**The problem**
From the entries below, tally how many lines contain "legend" and report only that figure.

**Data for review**
===

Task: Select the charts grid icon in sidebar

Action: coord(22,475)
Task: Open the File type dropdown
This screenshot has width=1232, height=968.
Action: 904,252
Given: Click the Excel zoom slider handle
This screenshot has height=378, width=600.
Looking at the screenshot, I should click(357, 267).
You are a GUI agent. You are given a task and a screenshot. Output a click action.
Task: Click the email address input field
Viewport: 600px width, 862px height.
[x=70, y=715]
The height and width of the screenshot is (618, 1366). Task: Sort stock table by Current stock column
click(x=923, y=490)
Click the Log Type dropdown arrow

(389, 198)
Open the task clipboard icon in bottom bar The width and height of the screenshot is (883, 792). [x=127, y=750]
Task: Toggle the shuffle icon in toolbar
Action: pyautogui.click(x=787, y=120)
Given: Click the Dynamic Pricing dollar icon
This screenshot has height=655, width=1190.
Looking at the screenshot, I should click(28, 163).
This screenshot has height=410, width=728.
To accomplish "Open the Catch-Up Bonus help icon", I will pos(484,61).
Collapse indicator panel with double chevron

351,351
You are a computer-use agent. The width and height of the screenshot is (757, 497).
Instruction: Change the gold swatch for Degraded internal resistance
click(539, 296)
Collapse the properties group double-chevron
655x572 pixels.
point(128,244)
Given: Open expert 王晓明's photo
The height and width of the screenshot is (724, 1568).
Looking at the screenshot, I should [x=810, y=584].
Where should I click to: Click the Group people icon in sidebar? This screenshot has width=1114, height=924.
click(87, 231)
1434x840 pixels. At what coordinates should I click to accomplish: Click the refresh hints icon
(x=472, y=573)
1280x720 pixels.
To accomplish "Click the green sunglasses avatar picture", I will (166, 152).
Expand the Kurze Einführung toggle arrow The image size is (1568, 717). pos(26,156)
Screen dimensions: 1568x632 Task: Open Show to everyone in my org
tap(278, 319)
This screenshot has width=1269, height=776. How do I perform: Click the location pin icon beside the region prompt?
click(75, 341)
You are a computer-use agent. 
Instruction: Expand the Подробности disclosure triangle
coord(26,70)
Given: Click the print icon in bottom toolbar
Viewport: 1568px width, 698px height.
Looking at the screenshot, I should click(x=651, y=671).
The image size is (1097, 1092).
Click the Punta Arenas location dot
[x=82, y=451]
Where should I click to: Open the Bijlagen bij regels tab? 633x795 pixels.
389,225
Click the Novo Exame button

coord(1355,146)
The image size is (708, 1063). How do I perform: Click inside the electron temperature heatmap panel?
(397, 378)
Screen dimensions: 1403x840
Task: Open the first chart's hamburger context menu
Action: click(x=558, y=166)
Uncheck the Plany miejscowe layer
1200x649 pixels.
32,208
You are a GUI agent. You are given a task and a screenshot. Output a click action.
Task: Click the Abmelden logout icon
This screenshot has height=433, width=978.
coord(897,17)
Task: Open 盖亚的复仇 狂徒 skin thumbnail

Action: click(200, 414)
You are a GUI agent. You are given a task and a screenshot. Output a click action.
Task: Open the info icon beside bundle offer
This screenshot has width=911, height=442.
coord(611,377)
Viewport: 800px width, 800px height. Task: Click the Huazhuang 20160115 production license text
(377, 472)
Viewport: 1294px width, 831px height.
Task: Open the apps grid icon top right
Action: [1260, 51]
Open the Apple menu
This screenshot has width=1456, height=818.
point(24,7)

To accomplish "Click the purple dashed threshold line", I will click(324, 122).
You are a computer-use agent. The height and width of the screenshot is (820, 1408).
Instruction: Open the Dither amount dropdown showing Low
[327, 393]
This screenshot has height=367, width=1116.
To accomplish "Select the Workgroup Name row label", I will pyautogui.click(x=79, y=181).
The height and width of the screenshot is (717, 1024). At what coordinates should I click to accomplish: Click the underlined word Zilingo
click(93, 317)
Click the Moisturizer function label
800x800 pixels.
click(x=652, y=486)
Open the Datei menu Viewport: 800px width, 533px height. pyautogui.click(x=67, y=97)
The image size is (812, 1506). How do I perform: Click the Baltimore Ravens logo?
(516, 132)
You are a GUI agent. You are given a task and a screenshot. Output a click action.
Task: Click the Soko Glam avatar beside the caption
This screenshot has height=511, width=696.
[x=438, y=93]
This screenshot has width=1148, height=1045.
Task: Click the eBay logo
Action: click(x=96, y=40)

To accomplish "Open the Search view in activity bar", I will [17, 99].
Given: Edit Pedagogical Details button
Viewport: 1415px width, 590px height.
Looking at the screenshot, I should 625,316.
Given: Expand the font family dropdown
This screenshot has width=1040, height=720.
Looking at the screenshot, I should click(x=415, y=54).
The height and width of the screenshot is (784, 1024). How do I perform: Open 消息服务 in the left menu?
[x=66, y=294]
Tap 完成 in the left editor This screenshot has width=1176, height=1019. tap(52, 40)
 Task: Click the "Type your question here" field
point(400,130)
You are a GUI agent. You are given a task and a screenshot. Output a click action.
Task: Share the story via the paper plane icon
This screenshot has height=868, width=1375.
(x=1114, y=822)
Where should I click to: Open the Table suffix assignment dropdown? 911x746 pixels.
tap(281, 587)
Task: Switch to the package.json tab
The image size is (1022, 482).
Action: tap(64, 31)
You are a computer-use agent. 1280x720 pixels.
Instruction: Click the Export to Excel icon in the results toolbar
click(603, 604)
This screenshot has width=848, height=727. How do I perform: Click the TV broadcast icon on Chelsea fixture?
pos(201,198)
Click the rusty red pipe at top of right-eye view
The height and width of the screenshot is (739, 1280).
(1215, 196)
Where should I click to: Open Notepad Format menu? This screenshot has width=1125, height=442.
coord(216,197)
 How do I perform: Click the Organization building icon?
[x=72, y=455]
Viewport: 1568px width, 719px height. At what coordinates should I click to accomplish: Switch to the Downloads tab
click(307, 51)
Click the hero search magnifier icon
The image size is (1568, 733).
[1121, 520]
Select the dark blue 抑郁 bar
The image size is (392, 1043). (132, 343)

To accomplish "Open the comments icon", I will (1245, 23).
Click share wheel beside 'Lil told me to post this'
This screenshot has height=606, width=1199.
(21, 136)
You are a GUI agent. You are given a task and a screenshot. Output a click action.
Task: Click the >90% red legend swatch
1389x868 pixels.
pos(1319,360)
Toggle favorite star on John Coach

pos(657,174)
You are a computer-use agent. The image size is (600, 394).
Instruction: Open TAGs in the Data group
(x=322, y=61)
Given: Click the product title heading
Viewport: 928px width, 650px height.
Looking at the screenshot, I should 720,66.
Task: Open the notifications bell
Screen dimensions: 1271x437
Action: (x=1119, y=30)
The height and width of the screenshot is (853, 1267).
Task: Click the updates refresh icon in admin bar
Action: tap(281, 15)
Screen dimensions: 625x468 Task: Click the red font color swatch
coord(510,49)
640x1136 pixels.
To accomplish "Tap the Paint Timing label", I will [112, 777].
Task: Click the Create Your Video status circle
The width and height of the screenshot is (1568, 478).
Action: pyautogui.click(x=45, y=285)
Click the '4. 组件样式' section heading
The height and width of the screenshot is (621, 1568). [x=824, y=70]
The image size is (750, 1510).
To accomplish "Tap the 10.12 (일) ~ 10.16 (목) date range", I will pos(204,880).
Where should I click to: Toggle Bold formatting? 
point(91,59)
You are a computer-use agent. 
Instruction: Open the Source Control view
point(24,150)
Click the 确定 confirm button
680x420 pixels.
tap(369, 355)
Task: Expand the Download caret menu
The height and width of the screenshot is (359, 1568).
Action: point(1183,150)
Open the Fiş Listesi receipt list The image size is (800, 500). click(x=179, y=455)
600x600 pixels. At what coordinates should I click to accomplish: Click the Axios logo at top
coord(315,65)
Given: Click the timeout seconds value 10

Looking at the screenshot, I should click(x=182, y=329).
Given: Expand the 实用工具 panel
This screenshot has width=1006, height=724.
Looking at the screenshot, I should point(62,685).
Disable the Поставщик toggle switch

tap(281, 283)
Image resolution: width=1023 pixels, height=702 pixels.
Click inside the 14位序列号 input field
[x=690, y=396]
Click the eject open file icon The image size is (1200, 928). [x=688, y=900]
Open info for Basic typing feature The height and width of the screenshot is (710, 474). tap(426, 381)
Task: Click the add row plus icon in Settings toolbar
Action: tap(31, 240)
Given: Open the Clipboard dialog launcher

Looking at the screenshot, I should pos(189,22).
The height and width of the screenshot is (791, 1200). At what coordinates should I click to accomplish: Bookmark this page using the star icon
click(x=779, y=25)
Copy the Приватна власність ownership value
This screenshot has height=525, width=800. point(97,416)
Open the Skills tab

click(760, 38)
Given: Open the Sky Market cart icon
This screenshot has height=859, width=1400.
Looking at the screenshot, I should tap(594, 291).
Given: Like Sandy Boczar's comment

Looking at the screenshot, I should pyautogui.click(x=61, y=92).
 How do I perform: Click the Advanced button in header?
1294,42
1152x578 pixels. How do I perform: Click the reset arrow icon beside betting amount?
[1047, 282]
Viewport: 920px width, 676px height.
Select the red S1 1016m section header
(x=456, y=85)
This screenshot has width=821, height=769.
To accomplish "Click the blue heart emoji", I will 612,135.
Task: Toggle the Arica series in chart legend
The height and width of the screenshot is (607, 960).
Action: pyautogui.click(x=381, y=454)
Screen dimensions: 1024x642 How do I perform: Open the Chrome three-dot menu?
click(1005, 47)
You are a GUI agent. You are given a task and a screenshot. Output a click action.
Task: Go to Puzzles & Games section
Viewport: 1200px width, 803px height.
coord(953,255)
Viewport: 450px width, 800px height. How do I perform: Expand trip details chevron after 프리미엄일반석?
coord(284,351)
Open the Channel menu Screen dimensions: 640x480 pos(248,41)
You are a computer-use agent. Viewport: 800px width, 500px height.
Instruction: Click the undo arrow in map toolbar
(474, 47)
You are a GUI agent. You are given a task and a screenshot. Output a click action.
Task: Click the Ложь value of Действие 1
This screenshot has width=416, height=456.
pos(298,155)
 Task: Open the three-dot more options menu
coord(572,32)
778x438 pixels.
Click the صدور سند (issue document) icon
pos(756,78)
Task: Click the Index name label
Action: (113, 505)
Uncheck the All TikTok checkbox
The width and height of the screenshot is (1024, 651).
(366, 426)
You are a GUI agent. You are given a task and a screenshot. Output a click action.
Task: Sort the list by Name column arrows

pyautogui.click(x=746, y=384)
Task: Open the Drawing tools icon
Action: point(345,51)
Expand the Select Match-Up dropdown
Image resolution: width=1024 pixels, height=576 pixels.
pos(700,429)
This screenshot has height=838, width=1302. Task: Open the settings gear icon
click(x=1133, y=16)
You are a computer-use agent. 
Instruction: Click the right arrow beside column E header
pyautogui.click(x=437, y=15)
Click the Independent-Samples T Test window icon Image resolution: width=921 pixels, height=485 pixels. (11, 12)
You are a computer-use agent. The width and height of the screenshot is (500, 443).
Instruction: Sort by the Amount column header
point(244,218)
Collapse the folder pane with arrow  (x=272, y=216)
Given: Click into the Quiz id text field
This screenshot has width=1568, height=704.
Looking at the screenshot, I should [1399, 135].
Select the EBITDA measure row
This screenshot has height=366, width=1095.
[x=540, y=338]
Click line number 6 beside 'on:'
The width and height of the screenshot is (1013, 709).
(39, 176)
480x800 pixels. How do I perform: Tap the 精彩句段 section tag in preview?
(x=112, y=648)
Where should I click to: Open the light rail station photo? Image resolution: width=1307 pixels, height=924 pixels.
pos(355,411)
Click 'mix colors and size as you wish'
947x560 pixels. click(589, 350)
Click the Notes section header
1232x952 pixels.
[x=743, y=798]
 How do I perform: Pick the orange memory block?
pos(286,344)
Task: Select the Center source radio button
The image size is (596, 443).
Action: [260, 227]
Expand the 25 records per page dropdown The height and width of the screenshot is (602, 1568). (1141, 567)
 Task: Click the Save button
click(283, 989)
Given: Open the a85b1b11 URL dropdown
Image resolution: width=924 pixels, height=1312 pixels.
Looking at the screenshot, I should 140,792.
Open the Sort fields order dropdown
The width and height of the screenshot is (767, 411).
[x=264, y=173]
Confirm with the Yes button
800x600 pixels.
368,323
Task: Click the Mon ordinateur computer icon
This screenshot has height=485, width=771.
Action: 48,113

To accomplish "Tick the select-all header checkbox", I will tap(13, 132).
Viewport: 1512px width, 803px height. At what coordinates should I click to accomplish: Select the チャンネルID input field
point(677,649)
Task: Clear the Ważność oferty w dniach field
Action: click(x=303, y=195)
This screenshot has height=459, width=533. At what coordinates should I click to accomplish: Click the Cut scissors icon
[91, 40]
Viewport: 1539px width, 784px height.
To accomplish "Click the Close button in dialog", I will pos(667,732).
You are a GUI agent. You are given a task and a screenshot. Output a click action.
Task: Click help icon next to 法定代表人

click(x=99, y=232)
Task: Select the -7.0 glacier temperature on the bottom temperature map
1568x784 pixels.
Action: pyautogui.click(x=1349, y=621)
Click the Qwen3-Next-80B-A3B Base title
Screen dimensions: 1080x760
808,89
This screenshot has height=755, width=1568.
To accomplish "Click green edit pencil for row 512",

===

**Expected answer**
2